Kopf
Der Oberste Gerichtshof hat durch den Senatspräsidenten Dr. Prückner als Vorsitzenden und die Hofräte Hon.-Prof. Dr. Neumayr, Dr. Jensik, Dr. Roch und Mag. Wurzer als weitere Richter in der außerstreitigen Rechtssache der Antragsteller 1. E*****, und 2. P***** GmbH, *****, beide vertreten durch Mag. Karl Peter Resch, Rechtsanwalt in Knittelfeld, gegen den Antragsgegner Land Steiermark, vertreten durch Mag. Dr. Edwin Mächler, Rechtsanwalt in Graz, wegen Entschädigung nach § 25 Steiermärkisches Naturschutzgesetz 1976, über den Revisionsrekurs der Antragsteller gegen den Beschluss des Landesgerichts Leoben als Rekursgericht vom 10. August 2010, GZ 1 R 84/10k-16, mit dem der Beschluss des Bezirksgerichts Judenburg vom 3. Februar 2010, GZ 6 Nc 41/09a-9, bestätigt wurde, den
Beschluss
gefasst:
Spruch
Der Revisionsrekurs wird zurückgewiesen.
Text
Begründung:
Mit Verordnung vom 29. Mai 2006 erklärte die Steiermärkische Landesregierung gemäß § 13a Abs 1 Steiermärkisches Naturschutzgesetz 1976 (NSchG 1976) das Gebiet „Niedere Tauern“ zum Europaschutzgebiet Nr 38. In diesem Gebiet liegen fünf Liegenschaften der Erstantragstellerin, die an die Zweitantragstellerin verpachtet sind.
Gestützt auf § 25 Abs 5 NSchG riefen die Antragstellerinnen am 29. September 2009 das Erstgericht mit dem Antrag auf Festsetzung einer Entschädigung als Folge der Erklärung dieses Gebiets zum Europaschutzgebiet Nr 38 und einem Feststellungsbegehren an. Diesem Antrag war ein am 27. Mai 2009 beim Amt der Steiermärkischen Landesregierung (aus Vorsichtsgründen) eingebrachter und von diesem mit Bescheid vom 26. Juni 2009 wegen entschiedener Sache zurückgewiesener Antrag vorangegangen.

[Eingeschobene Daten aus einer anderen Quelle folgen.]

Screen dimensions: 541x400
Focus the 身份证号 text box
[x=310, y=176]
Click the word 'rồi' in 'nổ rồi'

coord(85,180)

Zuvor hatten die Antragstellerinnen das Erstgericht zu 6 Nc 17/09x (verfahrenseinleitender Antrag vom 14. April 2009) gegen den eine Entschädigung wegen der Einbeziehung der Grundstücke in das Europaschutzgebiet Nr 38 ablehnenden Bescheid des Amtes der Steiermärkischen Landesregierung vom 5. Jänner 2009 angerufen. Der von den Antragstellerinnen in diesem Verfahren erhobene Revisionsrekurs war zu 1 Ob 176/10d vor dem Obersten Gerichtshof anhängig.
Die Begehren des vorliegenden Antrags sowie die von den Antragstellerinnen zur Begründung ihres Anspruchs vorgetragenen Tatsachen stimmen inhaltlich mit den im Verfahren 6 Nc 17/09x gestellten Anträgen und dem dazu vorgetragenen rechtserzeugenden Sachverhalt überein.
Das Erstgericht wies - wie auch im Verfahren 6 Nc 17/09x - sämtliche Anträge mit der wesentlichen Begründung ab, die bloße Ausweisung eines Europaschutzgebiets lasse die bisherige ordnungsgemäße Bewirtschaftung unberührt.
Das Rekursgericht bestätigte in beiden Verfahren jeweils am selben Tag und mit gleichlautender Begründung die Entscheidung des Erstgerichts und ließ jeweils den ordentlichen Revisionsrekurs zu.
Rechtliche Beurteilung
Der Revisionsrekurs ist unzulässig.
Bei seiner Behandlung ist das nun eingetretene Prozesshindernis der Rechtskraft aufzugreifen:
1.) Für das Außerstreitverfahren ordnet § 43 AußStrG an, dass mit der Rechtskraft des Beschlusses die Vollstreckbarkeit, Verbindlichkeit der Feststellung oder Rechtsgestaltung eintritt. Durch diese Bestimmung ist die Rechtslage weitgehend der ZPO angeglichen (Fasching/Klicka in Fasching/Konecny² III § 411 ZPO Rz 26). Einem im Verfahren außer Streit gefassten, durch ein Rechtsmittel nicht mehr anfechtbaren Beschluss kommt die gleiche Rechtskraftwirkung zu wie einem nach den Vorschriften der ZPO ergangenen Urteil. Das gilt auch für abweisende Beschlüsse (RIS-Justiz RS0007171 [T6, T9 und T15]).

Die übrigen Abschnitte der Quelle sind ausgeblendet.